Aiding And Abetting
— by Lee Pitts
California officials recently subpoenaed a Houston-based firm to determine if the company assisted power plant owners in artificially boosting energy prices during that state´s now infamous power crises. What did the company, Industrial Information Resources, allegedly do? It provided data that power plant owners could have used to manipulate the energy market.
What has this got to do with livestock, you may wonder?
A much-too-regular basis another entity issues reports and disseminates data that some large firms then use to manipulate a market: the cattle market. Only this entity, the United States Department of Agriculture, is NOT called on the carpet or issued subpoenas, but instead is given the blessing of our politicians. Why is one entity guilty of helping to destroy a market and the other is thought of as providing a very important service? Talk about a double standard!

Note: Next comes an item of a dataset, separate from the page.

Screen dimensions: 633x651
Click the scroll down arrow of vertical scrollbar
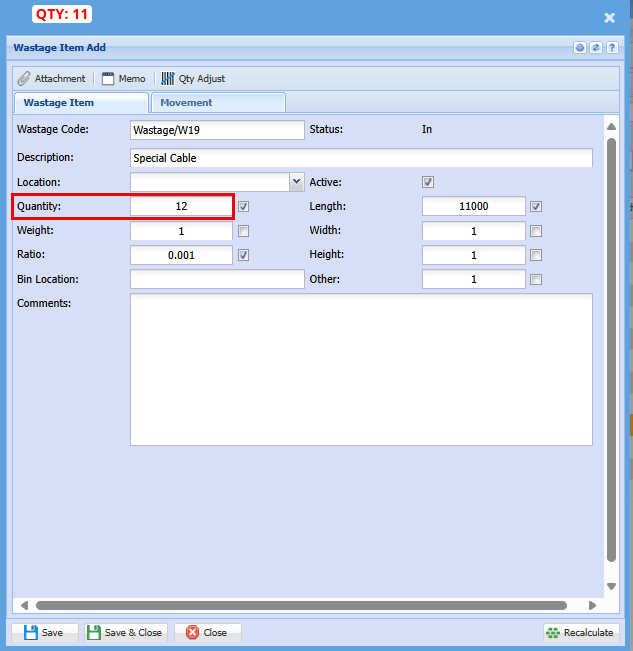(x=611, y=586)
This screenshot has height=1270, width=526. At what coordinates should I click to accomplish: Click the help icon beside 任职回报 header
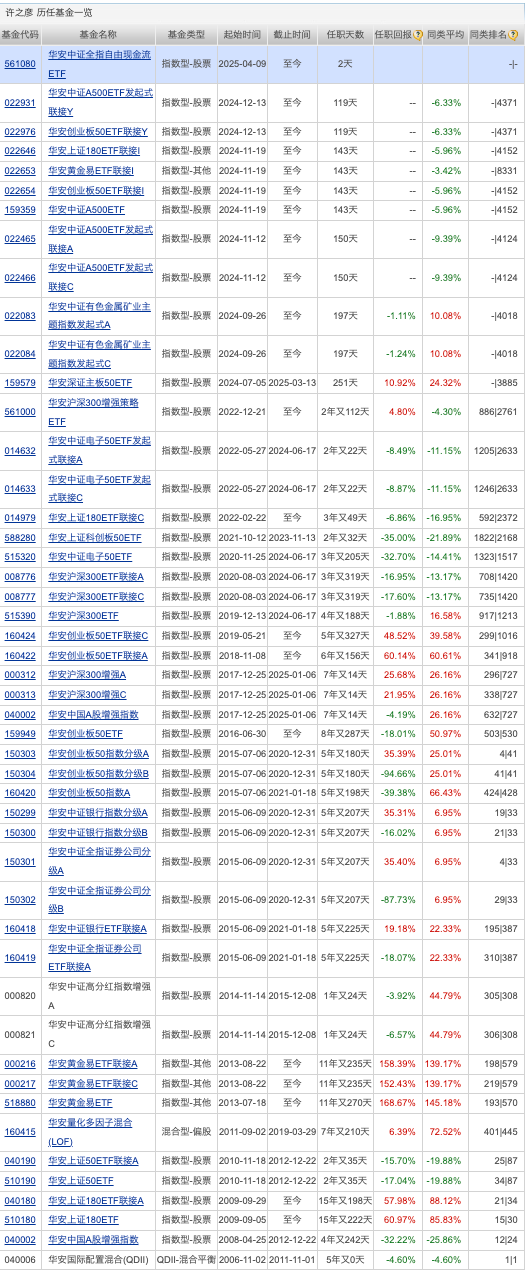418,34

The information disseminated by Industrial Information Resources was obtained from plant personnel who worked for the very same companies that were then using that information to allegedly gouge their customers. Couldn´t the same thing be said of a feedlot manager affiliated with one of the Big Three packers providing on-feed numbers to the USDA? Especially when a futures trading subsidiary of the same firm then uses that information to jerk the cattle market around.

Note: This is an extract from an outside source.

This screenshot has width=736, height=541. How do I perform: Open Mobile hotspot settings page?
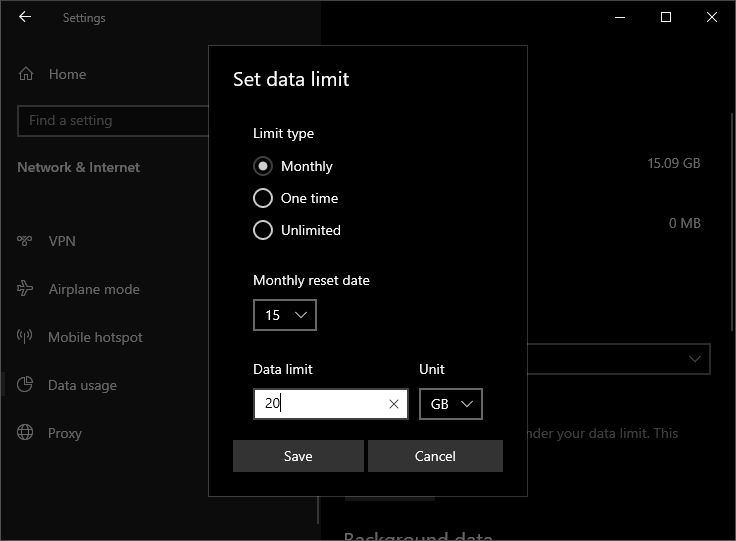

In the California energy case an administrative law judge said, “This dissemination of energy information among competitors may have facilitated market manipulation by sellers of energy.” HELLO! isn´t that what is routinely being done in agriculture with the collection and dissemination of on-feed and crop reports? A spokesman for California´s Attorney General had this to say about the anticompetitive conduct and market manipulation: “When companies communicate with each other directly or through a conduit about current or future supply we are very interested.” I only wish those agencies who are supposed to be charged with keeping our livestock markets free and lawful would share that sentiment.
A Better Blue Book
A cheerleader for the big packers who writes a weekly column recently stated that January price declines in the cattle market were caused by the two large video cattle auctions who offered a large number of cattle for sale within a three day period. The casual reader might read that opinion, consider it reasonable, and shake his head in agreement. Except that´s not even close to what transpired.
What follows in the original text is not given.